--- WHAT THE TASK REQUIRES ---
Each entry must be output exactly as it appears.

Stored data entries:
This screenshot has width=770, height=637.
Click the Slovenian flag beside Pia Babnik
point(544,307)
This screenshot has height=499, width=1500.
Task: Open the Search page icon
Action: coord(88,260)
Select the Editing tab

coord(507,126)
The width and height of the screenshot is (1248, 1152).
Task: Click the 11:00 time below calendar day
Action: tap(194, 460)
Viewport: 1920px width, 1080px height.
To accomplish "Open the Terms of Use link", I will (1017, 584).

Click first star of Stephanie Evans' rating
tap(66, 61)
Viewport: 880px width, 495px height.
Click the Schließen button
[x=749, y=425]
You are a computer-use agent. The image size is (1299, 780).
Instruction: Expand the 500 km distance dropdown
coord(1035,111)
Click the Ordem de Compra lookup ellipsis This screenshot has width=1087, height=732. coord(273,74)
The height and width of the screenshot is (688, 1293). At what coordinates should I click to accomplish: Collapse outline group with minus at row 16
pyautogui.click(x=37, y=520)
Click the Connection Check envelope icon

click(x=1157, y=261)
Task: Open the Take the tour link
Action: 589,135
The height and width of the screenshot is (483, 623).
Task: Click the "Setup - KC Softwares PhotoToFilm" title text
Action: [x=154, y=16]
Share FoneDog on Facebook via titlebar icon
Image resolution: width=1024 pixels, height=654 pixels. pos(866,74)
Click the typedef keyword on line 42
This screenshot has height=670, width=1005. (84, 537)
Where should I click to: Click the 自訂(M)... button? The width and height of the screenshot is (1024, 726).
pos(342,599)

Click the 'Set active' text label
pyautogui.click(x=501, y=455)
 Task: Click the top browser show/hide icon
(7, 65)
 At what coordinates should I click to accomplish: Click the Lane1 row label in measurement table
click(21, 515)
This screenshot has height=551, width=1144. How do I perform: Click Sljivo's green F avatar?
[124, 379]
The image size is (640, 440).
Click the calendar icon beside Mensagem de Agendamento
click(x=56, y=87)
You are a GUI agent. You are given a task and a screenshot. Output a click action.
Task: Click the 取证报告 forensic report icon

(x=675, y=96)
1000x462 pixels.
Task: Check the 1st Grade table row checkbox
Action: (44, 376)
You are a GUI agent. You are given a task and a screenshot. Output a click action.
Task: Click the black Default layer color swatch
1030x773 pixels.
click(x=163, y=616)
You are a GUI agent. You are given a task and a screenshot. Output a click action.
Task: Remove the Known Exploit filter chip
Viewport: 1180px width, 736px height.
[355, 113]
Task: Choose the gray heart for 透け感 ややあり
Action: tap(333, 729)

--- RESULT OF THE TASK ---
This screenshot has width=770, height=637.
Click the Slovenian flag beside Pia Babnik
point(544,307)
This screenshot has height=499, width=1500.
Task: Open the Search page icon
Action: coord(88,260)
Select the Editing tab

coord(507,126)
The width and height of the screenshot is (1248, 1152).
Task: Click the 11:00 time below calendar day
Action: tap(194, 460)
Viewport: 1920px width, 1080px height.
To accomplish "Open the Terms of Use link", I will (1017, 584).

Click first star of Stephanie Evans' rating
tap(66, 61)
Viewport: 880px width, 495px height.
Click the Schließen button
[x=749, y=425]
You are a computer-use agent. The image size is (1299, 780).
Instruction: Expand the 500 km distance dropdown
coord(1035,111)
Click the Ordem de Compra lookup ellipsis This screenshot has width=1087, height=732. coord(273,74)
The height and width of the screenshot is (688, 1293). At what coordinates should I click to accomplish: Collapse outline group with minus at row 16
pyautogui.click(x=37, y=520)
Click the Connection Check envelope icon

click(x=1157, y=261)
Task: Open the Take the tour link
Action: 589,135
The height and width of the screenshot is (483, 623).
Task: Click the "Setup - KC Softwares PhotoToFilm" title text
Action: [x=154, y=16]
Share FoneDog on Facebook via titlebar icon
Image resolution: width=1024 pixels, height=654 pixels. pos(866,74)
Click the typedef keyword on line 42
This screenshot has height=670, width=1005. (84, 537)
Where should I click to: Click the 自訂(M)... button? The width and height of the screenshot is (1024, 726).
pos(342,599)

Click the 'Set active' text label
pyautogui.click(x=501, y=455)
 Task: Click the top browser show/hide icon
(7, 65)
 At what coordinates should I click to accomplish: Click the Lane1 row label in measurement table
click(21, 515)
This screenshot has height=551, width=1144. How do I perform: Click Sljivo's green F avatar?
[124, 379]
The image size is (640, 440).
Click the calendar icon beside Mensagem de Agendamento
click(x=56, y=87)
You are a GUI agent. You are given a task and a screenshot. Output a click action.
Task: Click the 取证报告 forensic report icon

(x=675, y=96)
1000x462 pixels.
Task: Check the 1st Grade table row checkbox
Action: (44, 376)
You are a GUI agent. You are given a task and a screenshot. Output a click action.
Task: Click the black Default layer color swatch
1030x773 pixels.
click(x=163, y=616)
You are a GUI agent. You are given a task and a screenshot. Output a click action.
Task: Remove the Known Exploit filter chip
Viewport: 1180px width, 736px height.
[355, 113]
Task: Choose the gray heart for 透け感 ややあり
Action: tap(333, 729)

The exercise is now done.